> _DESCRIPTION OF THE TASK_
Please repeat, from the entries that follow, the lines from the one containing "About us (866, 2139)" through the one containing "News & Insights (384, 164)" exactly, adding nothing.

Source data:
-- Opening Marker --
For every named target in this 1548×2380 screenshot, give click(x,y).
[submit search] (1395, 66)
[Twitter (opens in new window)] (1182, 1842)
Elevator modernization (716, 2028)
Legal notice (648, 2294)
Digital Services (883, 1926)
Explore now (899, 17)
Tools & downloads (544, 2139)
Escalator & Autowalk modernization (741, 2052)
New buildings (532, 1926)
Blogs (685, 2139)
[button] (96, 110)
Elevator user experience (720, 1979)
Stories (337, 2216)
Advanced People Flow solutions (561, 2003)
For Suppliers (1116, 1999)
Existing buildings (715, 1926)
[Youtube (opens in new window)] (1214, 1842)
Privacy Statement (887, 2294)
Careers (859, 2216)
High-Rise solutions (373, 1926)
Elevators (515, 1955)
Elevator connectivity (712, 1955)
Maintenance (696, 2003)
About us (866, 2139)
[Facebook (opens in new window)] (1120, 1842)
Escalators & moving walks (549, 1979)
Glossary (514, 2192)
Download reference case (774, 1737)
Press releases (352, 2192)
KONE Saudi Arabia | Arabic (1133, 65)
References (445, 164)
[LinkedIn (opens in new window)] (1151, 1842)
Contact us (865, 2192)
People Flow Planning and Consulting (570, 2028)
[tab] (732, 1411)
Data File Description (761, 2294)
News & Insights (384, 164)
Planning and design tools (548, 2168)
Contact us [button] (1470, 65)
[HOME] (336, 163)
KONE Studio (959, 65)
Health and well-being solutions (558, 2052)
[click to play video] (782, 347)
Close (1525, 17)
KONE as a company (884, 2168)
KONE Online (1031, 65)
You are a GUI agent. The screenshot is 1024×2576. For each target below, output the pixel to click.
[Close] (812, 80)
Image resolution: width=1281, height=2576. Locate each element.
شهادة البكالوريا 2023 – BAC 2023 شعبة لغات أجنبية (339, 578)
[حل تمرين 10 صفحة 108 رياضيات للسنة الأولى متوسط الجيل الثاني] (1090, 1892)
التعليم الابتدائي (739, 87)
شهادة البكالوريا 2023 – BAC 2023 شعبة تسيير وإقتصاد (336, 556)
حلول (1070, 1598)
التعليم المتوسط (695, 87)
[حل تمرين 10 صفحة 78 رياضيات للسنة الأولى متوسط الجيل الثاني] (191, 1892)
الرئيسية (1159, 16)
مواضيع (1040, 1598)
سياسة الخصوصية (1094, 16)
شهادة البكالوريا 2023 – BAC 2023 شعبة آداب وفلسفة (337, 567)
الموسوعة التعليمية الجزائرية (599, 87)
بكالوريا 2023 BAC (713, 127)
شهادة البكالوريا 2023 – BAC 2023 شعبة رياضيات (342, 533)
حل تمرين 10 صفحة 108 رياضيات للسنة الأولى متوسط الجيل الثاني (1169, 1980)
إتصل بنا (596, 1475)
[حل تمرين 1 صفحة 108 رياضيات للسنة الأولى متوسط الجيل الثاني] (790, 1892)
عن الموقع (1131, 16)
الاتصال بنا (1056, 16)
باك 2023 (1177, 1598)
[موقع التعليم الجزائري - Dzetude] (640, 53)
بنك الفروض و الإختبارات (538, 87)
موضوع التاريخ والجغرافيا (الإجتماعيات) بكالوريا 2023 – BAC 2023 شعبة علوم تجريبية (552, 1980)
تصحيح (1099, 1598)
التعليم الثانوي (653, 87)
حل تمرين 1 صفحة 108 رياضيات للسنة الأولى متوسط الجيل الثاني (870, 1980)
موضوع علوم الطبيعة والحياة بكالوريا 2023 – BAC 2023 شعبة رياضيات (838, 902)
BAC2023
-- Closing Marker --
> _SOLUTION FOR THIS EXERCISE_
About us (866, 2139)
[Facebook (opens in new window)] (1120, 1842)
Escalators & moving walks (549, 1979)
Glossary (514, 2192)
Download reference case (774, 1737)
Press releases (352, 2192)
KONE Saudi Arabia | Arabic (1133, 65)
References (445, 164)
[LinkedIn (opens in new window)] (1151, 1842)
Contact us (865, 2192)
People Flow Planning and Consulting (570, 2028)
[tab] (732, 1411)
Data File Description (761, 2294)
News & Insights (384, 164)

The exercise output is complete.